Figure 1 from Korunes & Samuk 2021.

In Case 1, all missing data is assumed to be present but invariant. This results in a deflated estimate of π. In Case 2, missing data are simply omitted from the calculation, both in terms of the number of sites (the final denominator) and the component denominators for each site (the n choose 2 terms). This results in an unbiased estimate of π. The adjusted π method (Case 2) is implemented for VCFs in pixy. Invariant sites are represented as sites with no ALT allele, and greyed-out sites are those that failed to pass a genotype filter requiring a minimum number of reads covering the site (Depth ≥ 10 in this case).

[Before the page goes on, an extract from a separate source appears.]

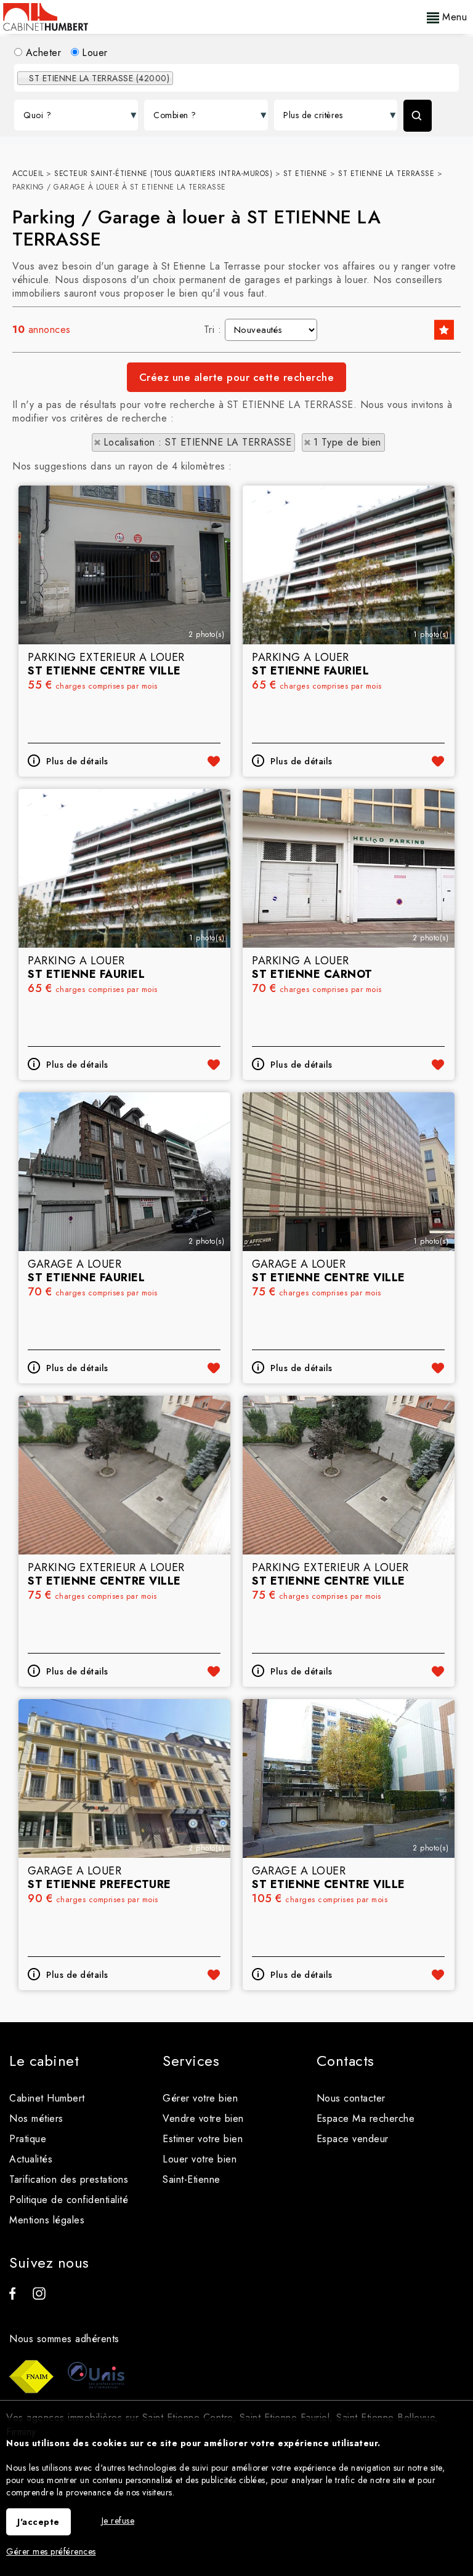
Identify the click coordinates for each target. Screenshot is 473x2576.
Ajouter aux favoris (213, 761)
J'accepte (38, 2522)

The same logic applies to the new unbiased estimators of Watterson's θ and Tajima's D introduced in pixy 2.0. See Bailey, Stevison & Samuk (2025) for the derivation and a simulation-based assessment of the bias incurred by ignoring missing data when computing these statistics.

Notable features of pixy

Fast and efficient handling of invariant-sites VCFs.
Computation of π, d_xy, F_ST, Watterson's θ, and Tajima's D for arbitrary numbers of populations.
All statistics are computed in arbitrarily sized windows, and the output contains the raw counts (numerators and denominators) used in every computation — making post-hoc aggregation across windows straightforward and statistically correct.
As of pixy 2.0: support for organisms of arbitrary and variable ploidy (including sex chromosomes and organellar contigs in the same VCF), multiallelic sites, and both .tbi and .csi VCF indexes. Per-contig ploidy is detected automatically — no need to split VCFs by ploidy.
Two F_ST estimators available: Weir & Cockerham (1984) and Hudson (1992) / Bhatia et al. (2013). Only Hudson's estimator supports non-diploid data; WC F_ST is skipped on non-diploid contigs with a warning.
Heavy use of the data structures and routines from the excellent scikit-allel library.